BBC Radio 4 Today Winter Ladybird Survey

Ladybirds are inactive in the winter months, they overwinter in cracks and crevices, under bark, in hollow plant stems and in piles of leaves. A recent arrival to the UK is the Asian Harlequin ladybird – this can often be found in our homes, around window frames, or in sheds and garages. We are interested in find out where else they may be found in the winter.
If you see any ladybirds in the last two weeks of December, please let us know. Send us your sighting using the form below.

Apart from Harlequin ladybirds, the other two species you are most likely to encounter are the Seven-spot and Two-spot ladybirds.

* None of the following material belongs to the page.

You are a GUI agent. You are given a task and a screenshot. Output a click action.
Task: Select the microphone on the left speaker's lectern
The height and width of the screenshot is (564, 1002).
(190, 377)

This survey closes at midnight on 27th December 2019 and results will be discussed on the Today Programme on Monday 30th December 2019 guest edited by Greta Thunberg.

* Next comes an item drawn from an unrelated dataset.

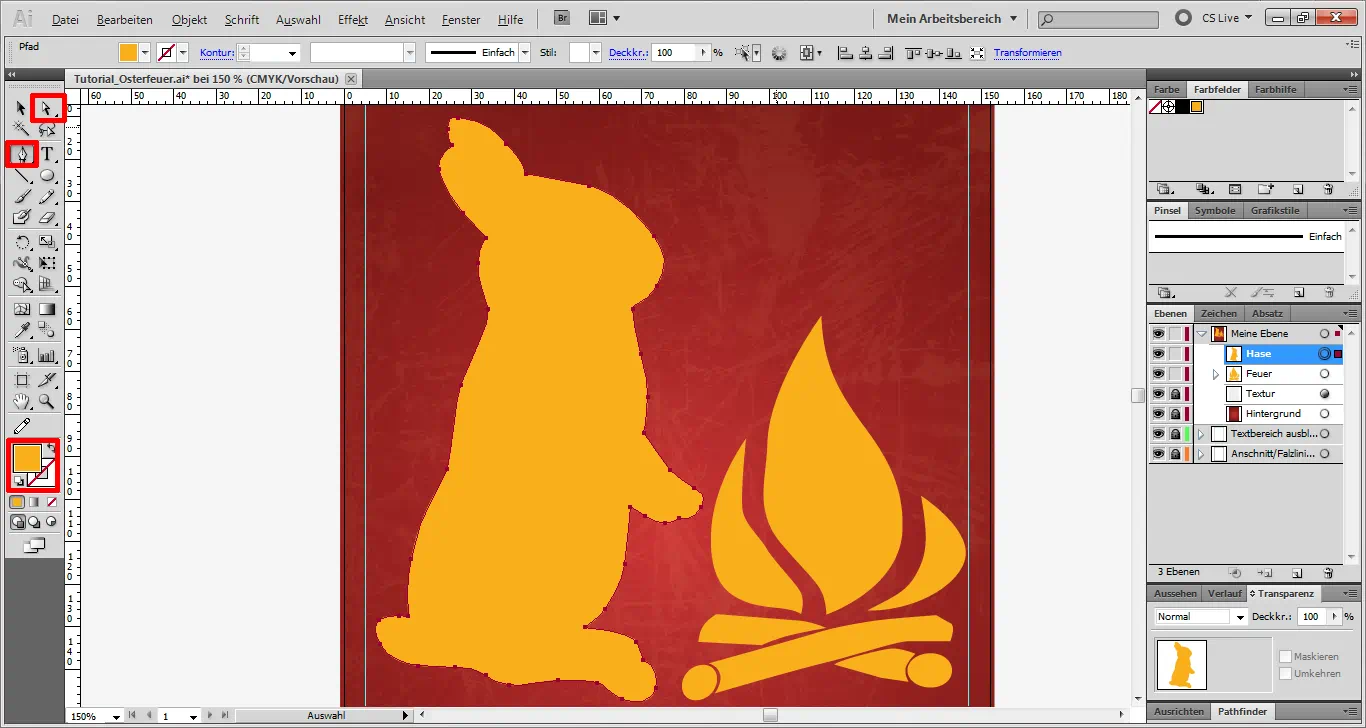Screen dimensions: 1366x728
Task: Open the Effekt menu
Action: pyautogui.click(x=352, y=19)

Harlequin Ladybird (Harmonia axyridis)

A non-native species originating from Asia, the Harlequin ladybird is having a negative impact on our wildlife. Harlequin ladybirds vary in colour and number of spots.

Seven-spot Ladybird (Coccinella septempunctata)

Seven-spot ladybirds have red wing cases with seven black spots.

7-spot ladybird (Coccinella 7 punctata) (c) Ed Phillips

Two-spot Ladybird (Adalia bipunctata)

The most common form of the Two-spot ladybird has red wing cases with two black spots. However they do come in different forms including black wing cases with two red spots. There is increasing evidence that Two-spot ladybirds have declined rapidly in recent years.